### [Given request]
Could you rescale the entries below by writing out every line again, requests included, with each coordinate in the answers multiplied by 1.55 and rounded to a whole number, halves rounding up? Leave the pictures out.

(Word and element location entries)
┌──

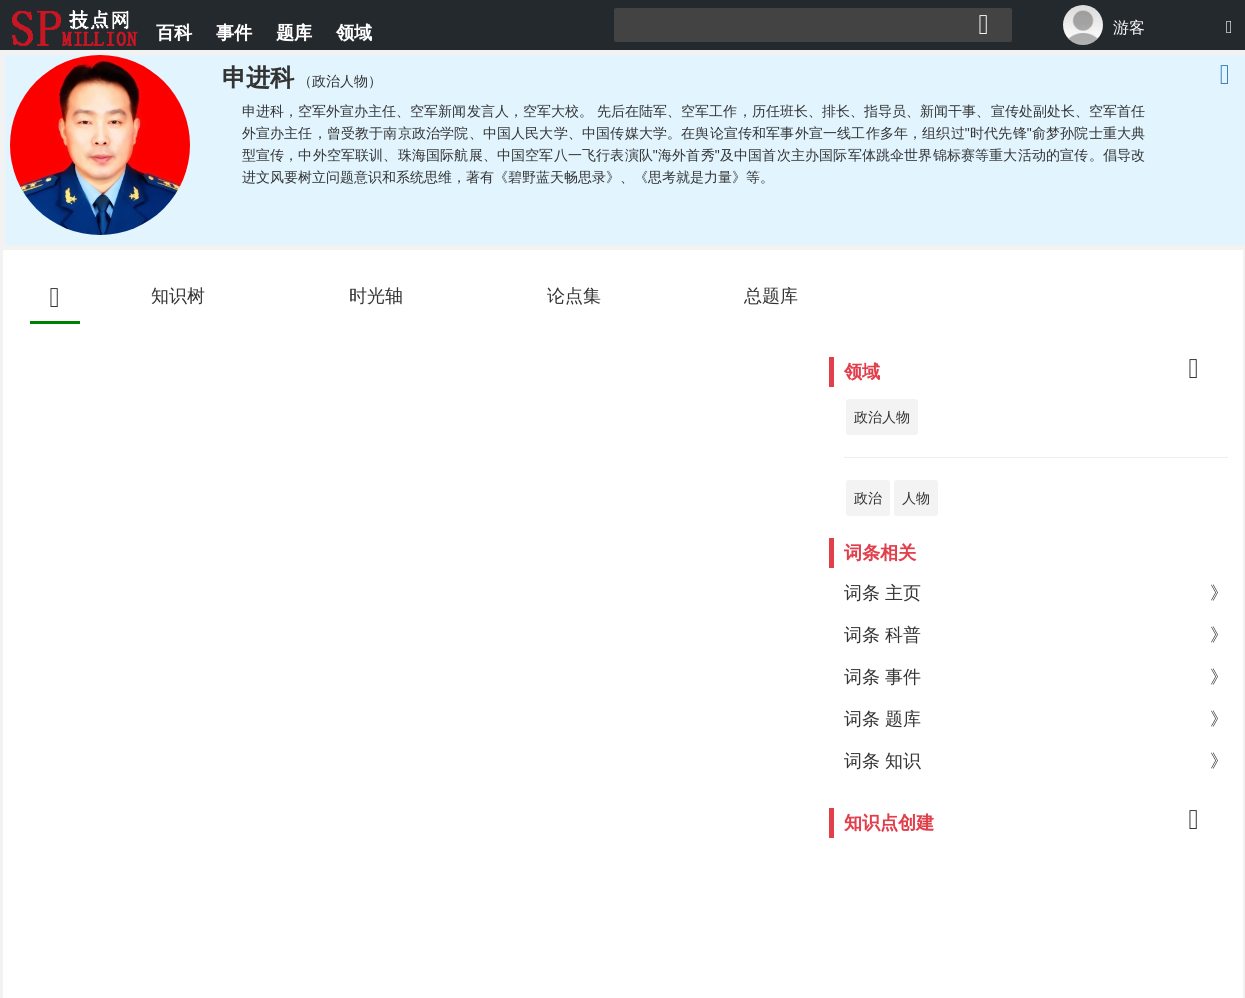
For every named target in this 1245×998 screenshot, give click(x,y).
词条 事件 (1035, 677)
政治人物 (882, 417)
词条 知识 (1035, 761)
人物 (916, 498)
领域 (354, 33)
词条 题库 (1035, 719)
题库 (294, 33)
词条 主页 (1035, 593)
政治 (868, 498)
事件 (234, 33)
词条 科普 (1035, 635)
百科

└──

### [Solution]
For every named target in this 1245×998 screenshot, give click(x,y).
词条 事件 (1604, 1049)
政治人物 (1367, 646)
词条 知识 (1604, 1180)
人物 (1420, 772)
领域 (549, 51)
词条 题库 (1604, 1114)
题库 (456, 51)
词条 主页 (1604, 919)
政治 (1345, 772)
事件 (363, 51)
词条 科普 (1604, 984)
百科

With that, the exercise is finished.